2021 journal article

Dynamic Graph Learning: A Structure-Driven Approach

MATHEMATICS, 9(2).

author keywords: dynamic graph learning; graph signal processing; sparse signal; convex optimization
TL;DR: The purpose of this paper is to infer a dynamic graph as a global model of time-varying measurements at a set of network nodes, which captures both pairwise as well as higher order interactions among the nodes. (via Semantic Scholar)
Source: Web Of Science
Added: March 15, 2021

The purpose of this paper is to infer a dynamic graph as a global (collective) model of time-varying measurements at a set of network nodes. This model captures both pairwise as well as higher order interactions (i.e., more than two nodes) among the nodes. The motivation of this work lies in the search for a connectome model which properly captures brain functionality across all regions of the brain, and possibly at individual neurons. We formulate it as an optimization problem, a quadratic objective functional and tensor information of observed node signals over short time intervals. The proper regularization constraints reflect the graph smoothness and other dynamics involving the underlying graph’s Laplacian, as well as the time evolution smoothness of the underlying graph.

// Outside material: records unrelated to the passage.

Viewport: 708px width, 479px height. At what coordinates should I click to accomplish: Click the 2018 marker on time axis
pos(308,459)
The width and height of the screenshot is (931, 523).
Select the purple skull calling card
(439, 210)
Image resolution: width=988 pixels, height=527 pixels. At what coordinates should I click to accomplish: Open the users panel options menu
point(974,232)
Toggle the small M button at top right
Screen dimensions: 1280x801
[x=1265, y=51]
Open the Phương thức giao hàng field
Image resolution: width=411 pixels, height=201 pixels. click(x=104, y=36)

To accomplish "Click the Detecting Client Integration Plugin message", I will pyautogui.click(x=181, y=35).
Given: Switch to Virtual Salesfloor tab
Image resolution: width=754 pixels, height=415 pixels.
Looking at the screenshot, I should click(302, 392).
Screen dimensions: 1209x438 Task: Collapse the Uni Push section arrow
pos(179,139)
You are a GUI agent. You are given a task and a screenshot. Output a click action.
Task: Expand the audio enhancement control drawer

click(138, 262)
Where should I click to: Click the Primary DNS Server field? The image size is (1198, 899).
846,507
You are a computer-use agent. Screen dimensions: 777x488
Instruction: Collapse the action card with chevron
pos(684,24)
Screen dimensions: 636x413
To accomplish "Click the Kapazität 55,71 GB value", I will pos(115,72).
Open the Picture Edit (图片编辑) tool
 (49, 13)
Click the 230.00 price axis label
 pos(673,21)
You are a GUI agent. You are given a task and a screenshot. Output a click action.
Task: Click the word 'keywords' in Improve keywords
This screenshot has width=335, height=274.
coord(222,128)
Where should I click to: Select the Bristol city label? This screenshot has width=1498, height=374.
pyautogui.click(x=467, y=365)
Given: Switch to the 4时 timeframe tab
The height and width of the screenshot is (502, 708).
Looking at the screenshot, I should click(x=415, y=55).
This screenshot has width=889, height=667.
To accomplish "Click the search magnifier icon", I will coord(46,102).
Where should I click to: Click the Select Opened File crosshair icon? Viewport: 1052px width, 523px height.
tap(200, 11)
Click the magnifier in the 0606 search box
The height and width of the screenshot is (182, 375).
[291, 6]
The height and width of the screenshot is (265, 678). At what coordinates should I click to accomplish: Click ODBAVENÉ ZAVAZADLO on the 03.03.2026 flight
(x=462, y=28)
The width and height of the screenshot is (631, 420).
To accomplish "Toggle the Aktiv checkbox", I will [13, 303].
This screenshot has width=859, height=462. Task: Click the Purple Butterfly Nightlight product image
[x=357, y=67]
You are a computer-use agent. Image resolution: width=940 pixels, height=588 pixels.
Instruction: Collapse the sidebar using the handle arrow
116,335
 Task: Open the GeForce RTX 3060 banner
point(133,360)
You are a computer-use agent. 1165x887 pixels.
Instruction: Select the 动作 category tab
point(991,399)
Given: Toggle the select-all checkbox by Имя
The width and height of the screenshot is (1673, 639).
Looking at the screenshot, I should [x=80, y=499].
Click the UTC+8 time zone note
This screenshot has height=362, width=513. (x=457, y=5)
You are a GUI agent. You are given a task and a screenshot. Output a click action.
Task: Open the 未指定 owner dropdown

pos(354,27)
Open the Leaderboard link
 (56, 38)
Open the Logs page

The resulting joint optimization is solved by a continuous relaxation of the weight parameters and an introduced novel gradient-projection scheme. While the work may be applicable to any time-evolving data set (e.g., fMRI), we apply our algorithm to a real-world dataset comprising recorded activities of individual brain cells. The resulting model is shown to be not only viable but also efficiently computable.